### Arbeitsauftrag
Kannst du den Textauszug ab der Stelle mit „Sonntag dachte ich“ bis einschließlich „Wir werden sehen.“ wiedergeben und dabei „Theater“ durch „Opernhaus“ ersetzen?

Sonntag dachte ich dann: ich schlafe aus und dann lerne ich ein bisschen, aber im Endeffekt war ich mit der Anderen Neuen shoppen. Ich habe ein Kleid gekauft, ich liebe es, es ist warm, gemütlich und wunderschön. Am Montag habe ich mir einen Block gekauft, mich an die Neva gesetzt, meine Jacke ausgezogen, die Sonne genossen und gezeichnet. Entspanntes Leben, entspannte Freizeitbeschäftigungen. Auch entspannt: mein langersehnter Besuch ist endlich da. Kommunikationstechnisch gab es einiges Hin- und Her und ich habe bereits jetzt mein ganzes Guthaben verbraucht. Aber das macht nichts. Donnerstag gehen wir wieder mal ins Theater, diesmal gibt es Schwanensee. Aufregend. Samstag bin ich eingeladen, um klassische litauische Tänze zu lernen. Посмотрим. Wir werden sehen.

Einmal Ja und zurück.

Das war also mein letzter Schultag. Wow. Ich bin ja ein bisschen überwältigt. Das ging jetzt doch alles ziemlich schnell. Ich hatte das zwar erwartet, aber wie schnell war dann doch etwas atemberaubend. Und es ist wahnsinnig viel passiert. In den letzten Tagen war ich dann auch unglaublich viel unterwegs und ich habe endlich meine Challenge erfüllt: mich mit den Briten zu betrinken. Gestern war nämlich St. Patrick’s Day und anlässlich dessen sind wir nach der Schule erst mal zum Lunch gegangen. Um zwei hatte ich dann mein erstes Bier getrunken. Also weiter in eine irische Bar, O’Hooligans, Fahnen, Luftballons und irische Hüte. Mehr Bier. Und Never Have I Ever. Aber wir konnten nicht bleiben, weil unser Tisch reserviert war, also auf in die nächste Bar. Und noch mehr Bier. Nun ist donnerstags aber auch immer Couchsurfing, also habe ich mich irgendwann verabschiedet und wollte mich mit dem Ami an der Metro treffen. Als ich aus der Tür trat fing es plötzlich an wie blöd zu schneien und zu regnen. Ich versuche also, angetrunken und vollkommen blind den Weg zur c.a. 1,5km entfernten Metrostation zu finden und brauche 40 Minuten. Na ja, passiert. Beim Couchsurfing dann noch mehr Bier, Salat und Pommes. Das Café schließt um elf, also wollte ich mit ein paar Leuten noch weiterziehen. 20 Minuten Fußweg. Ne doch nicht. Ami und ich verabschieden uns von den andern. Ich frage mich ja wirklich.. na ja, egal. Als ich zuhause ankam jedenfalls, hatte meine Gastfrau besuch, also gab’s noch ein Glas Sekt. Um eins war ich dann im Bett. Elf Stunden Suff und am nächsten Tag Schule. Wir waren dann auch nur zu zweit in der Klasse, aber hey. Es war auch alles ein bisschen emotional heute, war ja immerhin mein letzter Tag, also gab’s nach dem Unterricht auch eine kleine Abschiedsparty, mit Rede, Champagner und allem drum und dran. Ich habe sogar ein Zeugnis bekommen, siehe oben. Im Anschluss war ich mit den Britinnen 1 & 2 im Museum, wo wir noch einen anderen Briten getroffen haben. Zu viele Briten. Heute war ein wunderschöner Tag, der erste Tag, an dem sich Piter wettertechnisch von seiner bezaubernden Seite gezeigt hat. Als ich zur Schule fuhr, war die Neva exakt zur Hälfte gefroren, als ich nach Hause fuhr schwamm Eis darin – es sah atemberaubend aus, dazu dieser strahlend blaue Himmel, Sonnenschein, wow.

### Vorliegende Daten
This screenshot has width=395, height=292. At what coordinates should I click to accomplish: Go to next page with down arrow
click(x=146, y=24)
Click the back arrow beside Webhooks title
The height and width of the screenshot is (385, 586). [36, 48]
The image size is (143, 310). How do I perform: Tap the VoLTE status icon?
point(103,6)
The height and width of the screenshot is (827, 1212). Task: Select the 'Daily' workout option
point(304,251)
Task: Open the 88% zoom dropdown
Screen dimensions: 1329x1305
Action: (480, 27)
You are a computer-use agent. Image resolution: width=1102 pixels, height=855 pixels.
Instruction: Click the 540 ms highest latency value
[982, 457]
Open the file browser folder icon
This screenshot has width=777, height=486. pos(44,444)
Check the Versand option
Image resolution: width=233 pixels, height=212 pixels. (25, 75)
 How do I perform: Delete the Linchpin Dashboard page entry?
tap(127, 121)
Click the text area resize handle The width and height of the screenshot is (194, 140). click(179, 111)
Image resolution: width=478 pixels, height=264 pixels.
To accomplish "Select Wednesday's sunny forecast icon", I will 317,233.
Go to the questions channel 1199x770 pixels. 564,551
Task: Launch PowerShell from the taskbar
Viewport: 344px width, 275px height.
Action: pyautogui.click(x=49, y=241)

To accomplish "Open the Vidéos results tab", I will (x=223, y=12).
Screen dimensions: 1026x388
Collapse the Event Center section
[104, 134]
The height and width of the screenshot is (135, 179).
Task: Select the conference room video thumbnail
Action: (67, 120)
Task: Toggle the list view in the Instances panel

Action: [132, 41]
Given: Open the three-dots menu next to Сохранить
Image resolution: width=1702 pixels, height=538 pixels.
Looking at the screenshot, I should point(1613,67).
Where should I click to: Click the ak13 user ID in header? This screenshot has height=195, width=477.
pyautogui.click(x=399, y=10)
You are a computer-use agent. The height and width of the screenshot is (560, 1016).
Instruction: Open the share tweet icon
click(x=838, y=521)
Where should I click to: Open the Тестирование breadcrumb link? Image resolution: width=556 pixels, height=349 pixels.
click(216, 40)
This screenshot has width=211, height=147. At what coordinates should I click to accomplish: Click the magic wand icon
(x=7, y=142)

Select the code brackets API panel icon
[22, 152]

### Lösung
Sonntag dachte ich dann: ich schlafe aus und dann lerne ich ein bisschen, aber im Endeffekt war ich mit der Anderen Neuen shoppen. Ich habe ein Kleid gekauft, ich liebe es, es ist warm, gemütlich und wunderschön. Am Montag habe ich mir einen Block gekauft, mich an die Neva gesetzt, meine Jacke ausgezogen, die Sonne genossen und gezeichnet. Entspanntes Leben, entspannte Freizeitbeschäftigungen. Auch entspannt: mein langersehnter Besuch ist endlich da. Kommunikationstechnisch gab es einiges Hin- und Her und ich habe bereits jetzt mein ganzes Guthaben verbraucht. Aber das macht nichts. Donnerstag gehen wir wieder mal ins Opernhaus, diesmal gibt es Schwanensee. Aufregend. Samstag bin ich eingeladen, um klassische litauische Tänze zu lernen. Посмотрим. Wir werden sehen.